Home

Using Microscanner in a CI/CD Pipeline

19 May 2018

On 16th May 2018 I attended the London Gophers meetup at Improbable. Amongst the speakers was Liz Rice, a Software Engineer and Technology Evangelist who works for Aqua Security. Liz gave an amazing talk about writing a debugger from scratch, which I thoroughly enjoyed. At the end of her talk, she gave a little plug to a new free project coming out of her company called Microscanner, and that peeked my interest, prompting me to write this blog post.

What is Microscanner?

Microscanner is a ‘tool that scans container images for package vulnerabilities’. All you need to do is regiser an email address in return for a token, and use the token alongside the supplied binary inside your Dockerfile to run the command that checks for the vulnerabilities. If this command fails, the docker build can fail too, meaning that you never release docker images that have severe vulnerabilities.

CI/CD

What really interested me with this tool is the ability to add this to a CI/CD pipeline. I’m currently writing our CI/CD pipeline at Antidote and this seemed like a great step to add.

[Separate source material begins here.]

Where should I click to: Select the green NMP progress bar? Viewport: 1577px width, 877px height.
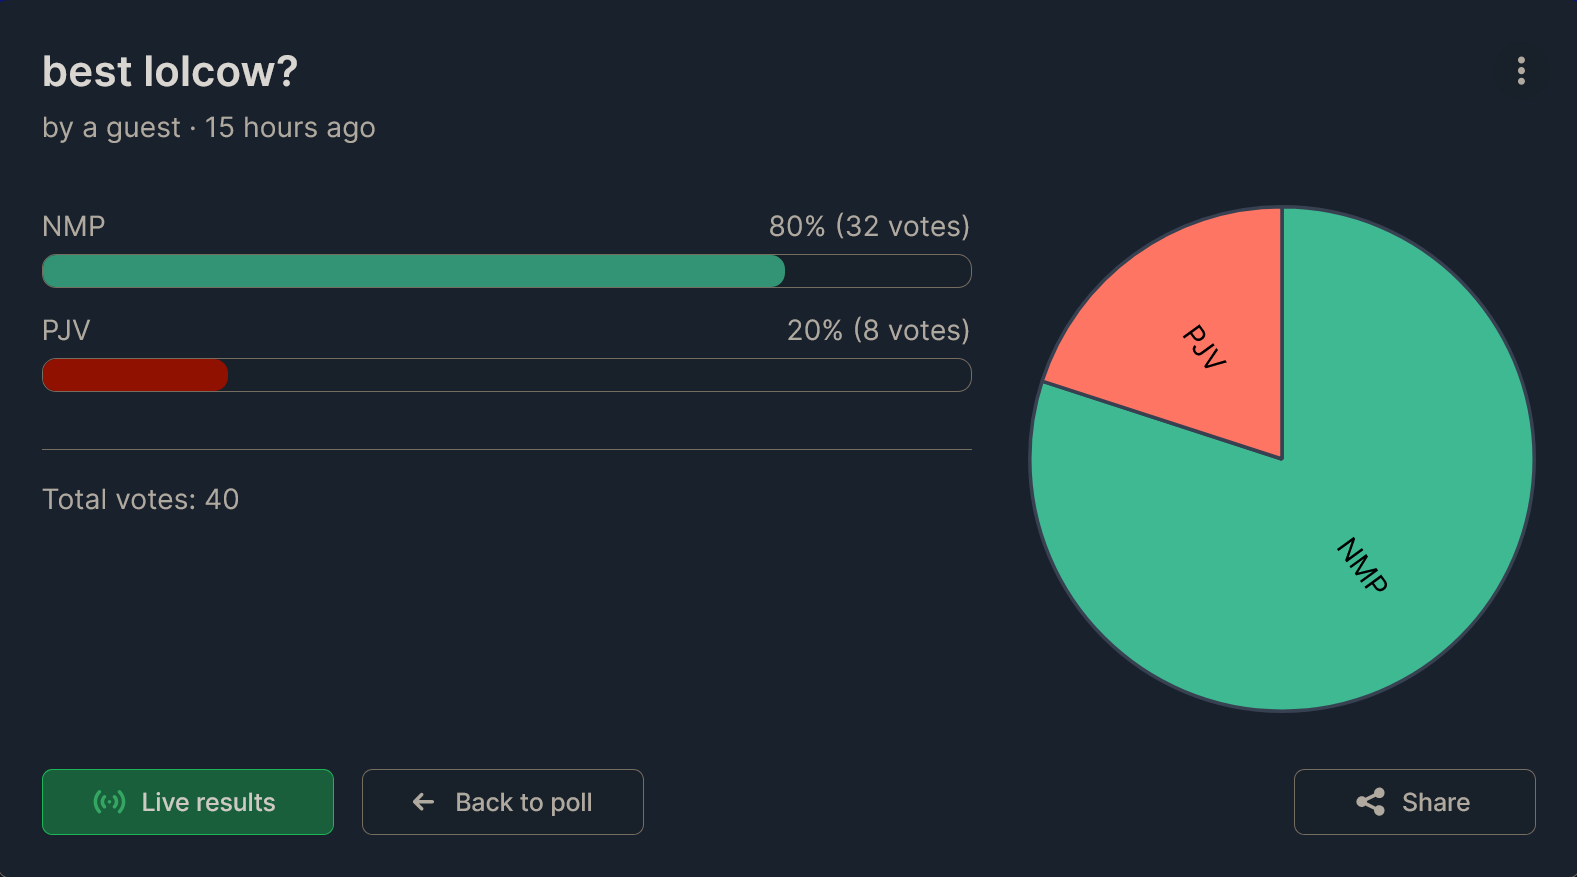414,271
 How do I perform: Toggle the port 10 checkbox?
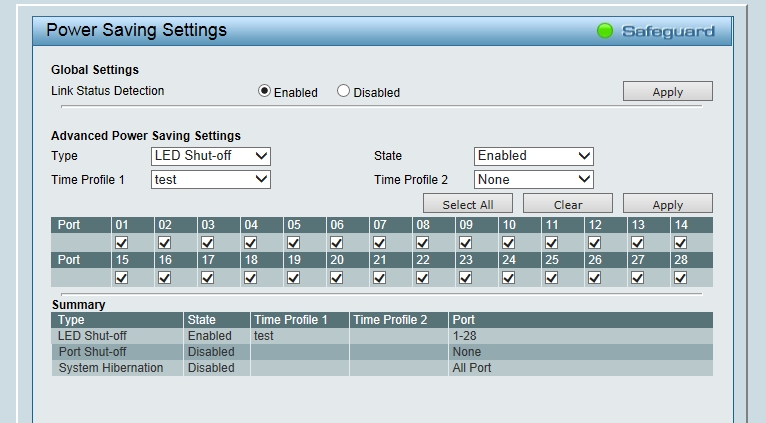pos(508,242)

The recommended way of running Microscanner is to add the binary to the Dockerfile and execute it.

ADD https://get.aquasec.com/microscanner /
RUN chmod +x /microscanner
ARG MICROSCANNER_TOKEN
RUN /microscanner ${MICROSCANNER_TOKEN} [--continue-on-failure]

What I wanted to do was see whether it was possible to not add this snippet to every Dockerfile you have, but be able to have another Dockerfile do the hard work, and your ‘main’ Dockerfile to not change.

Of course, this is possible by taking making this new Dockerfile inherit from the built docker image.

FROM <your docker image>
ADD https://get.aquasec.com/microscanner /
RUN chmod +x /microscanner
ARG MICROSCANNER_TOKEN
RUN /microscanner ${MICROSCANNER_TOKEN}

Given that the docker image <your docker image> would have just been built in your CI pipeline, the image should exist locally. This means that only 4 layers need to be created, and run, and that should mean this step is very fast.

But, how do we insert the <your docker image> into the Dockerfile? It’s probably not that easy to actually have the Dockerfile on disk, so let’s have a look how to do this with the Python Docker SDK.

from io import BytesIO
import json

import docker

from .settings import MICROSCANNER_TOKEN  # your microscanner token

# this template has changed slightly to allow ease of parsing the results
DOCKERFILE_TEMPLATE = """
FROM {}
ADD https://get.aquasec.com/microscanner /
RUN chmod +x /microscanner
ARG MICROSCANNER_TOKEN
RUN /microscanner ${{MICROSCANNER_TOKEN}} --continue-on-failure > /scan.json
RUN cat /scan.json
"""


def scan_image(image):
    """Scan docker image `image` for vulnerabilities"""
    # get docker client
    client = docker.from_env()

    # variables for output capture
    output = ''

    # run docker build command
    for line in client.images.build(
            # build from this Dockerfile
            fileobj=BytesIO(DOCKERFILE_TEMPLATE.format(image).encode('utf-8')),
            # tag the image with this
            tag='{}-scan'.format(image),
            # don't use the cache as we want microscanner to run everytime
            nocache=True,
            pull=False,  # don't pull the FROM image
            buildargs={  # build args to pass
                'MICROSCANNER_TOKEN': MICROSCANNER_TOKEN,
            },
            stream=True,  # stream command output
            decode=True,  # decode command output
        ):
        if 'stream' in line:
            stream = line['stream'].strip()
            output += stream  # capture output
            print(stream)  # print output to screen

    # parse output to get vulnerabilities (this definitely needs improving...)
    last_command_output = output.split('RUN cat /scan.json')[1]
    inner_json = last_command_output.partition('{')[2].rpartition('}')[0]
    vuln_str = '{' + inner_json  + '}'
    
    # get dict from output
    vulns = json.loads(vuln_str)

    # process vulns...

With this snippet, you can scan your docker image for vulnerabilities without having to rewrite the Dockerfile for each of your services. This step can run in your pipeline after your image has built, and probably after you have tested it.

Given that you also have the results of the vulnerability scan accessible to you in code, you can integrate even more with your CI pipeline. There are many different ways that you can take this:

I love finding little tools like this that can easily integrate into a CI/CD pipeline. Thanks to Liz Rice for mentioning this, and Aqua Security for building Microscanner.